Joseph Anderson’s daughter, Lyla, at 3 ½ years old, had acute lymphoblastic leukemia, and was at the hospital Friday for chemotherapy when she had a bad reaction.
“It’s kind of catch-22 here for us. She had the bad reaction and had to stay, but she got to see the Stanley Cup,” said Anderson of Carpentersville. “This is a wonderful hospital. I wouldn’t go anywhere else.”
Several hospital administrators and village officials greeted fans and families.
“It’s the first time I’ve seen the Cup. I watch the Blackhawks all the time, and Park Ridge has a lot of fans. We’re overrun,” said Park Ridge Mayor David Schmidt, laughing.
McDonough has lived in the Park Ridge area for several years.
“The great thing about winning the Cup is that we can share it with everybody,” said McDonough, evoking a cheer. “This hospital has always been a wonderful spot in my heart.”

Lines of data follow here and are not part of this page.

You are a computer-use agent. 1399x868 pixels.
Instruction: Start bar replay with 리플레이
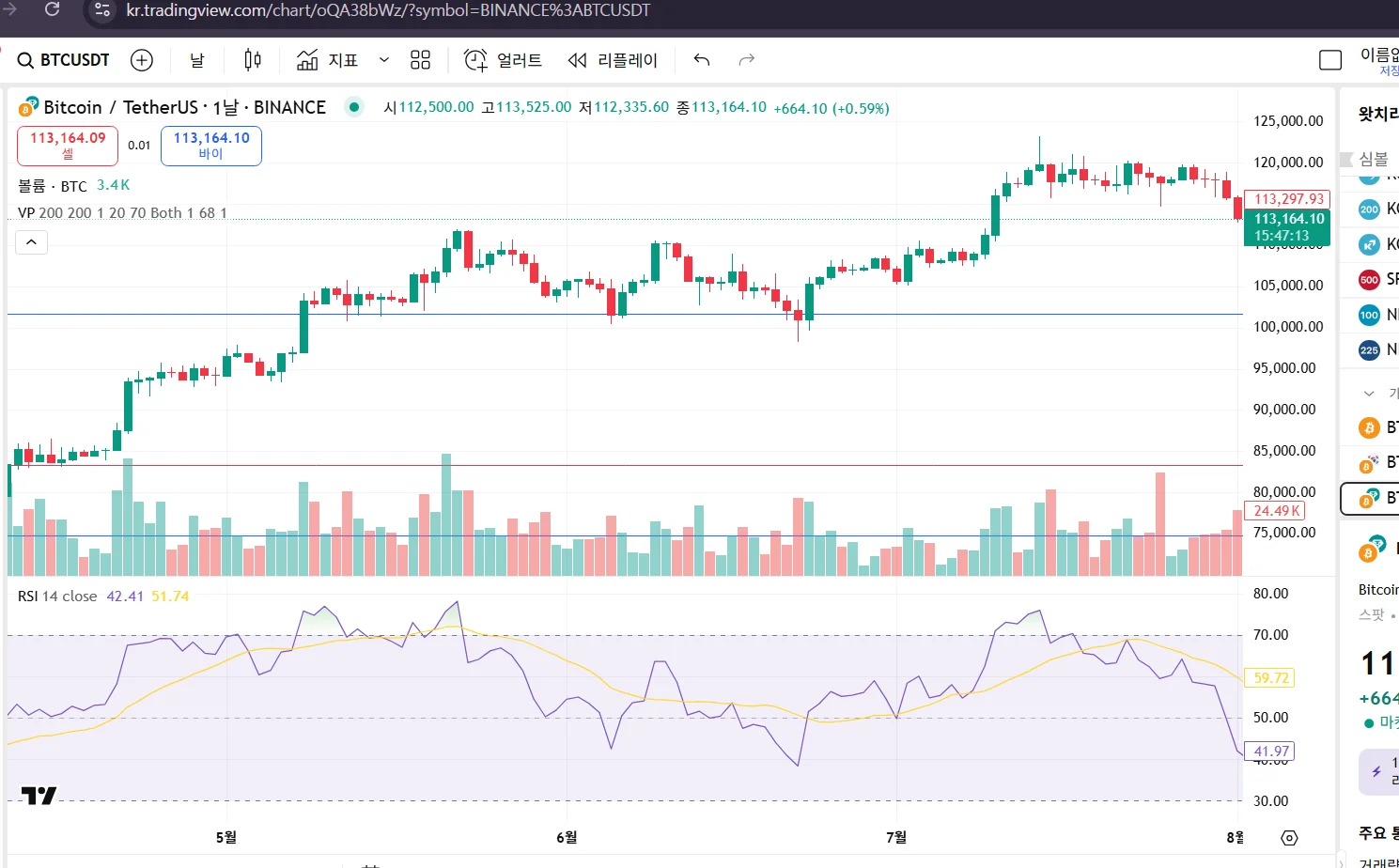tap(613, 60)
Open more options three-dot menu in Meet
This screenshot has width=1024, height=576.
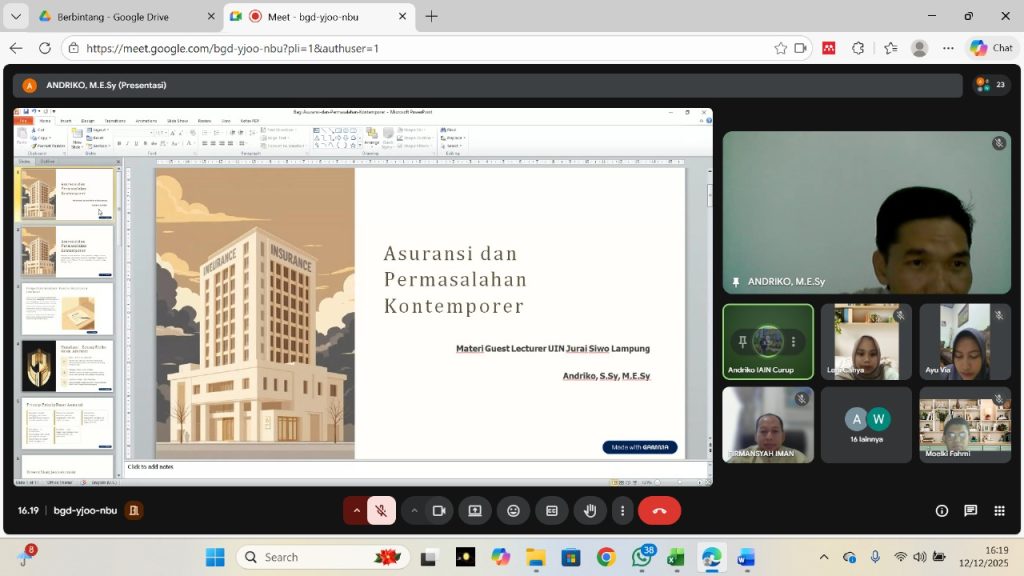(x=622, y=510)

While the gleaming, silver trophy made rounds to hospital rooms, people cleared hallways and lobbies, smiling and pointing as if seeing Santa Claus.
Nurses and patient aids hooted, squealed and reached over the nurse’s station to touch the cup.
“I’m a big Chicago-fan anything,” said Jen Narug, a nurse care technician and Bloomingdale resident. “Actually seeing it is really cool.”
Some children stood next to the cup for photos, or were held by fathers while some waited in wheelchairs in their rooms.
Armando Valdolinos, 16, of Berwyn, was born with cerebral palsy and can only communicate on a computer using his head to activate commands.
“He’s a big sports fan, and we hung a Blackhawks calendar in his room during the championship. He loves all kinds of sports,” said his mother, Anna.
In an occasionally somber place, where improving a child’s health is a constant priority, hospital workers welcomed Saturday’s diversion for cancer and traumatized patients.
“It’s lifting for them,” said Des Plaines resident Karen Harkovich, an assistant manager on the pediatrics floor. “It takes them out of the medical setting to be children again.”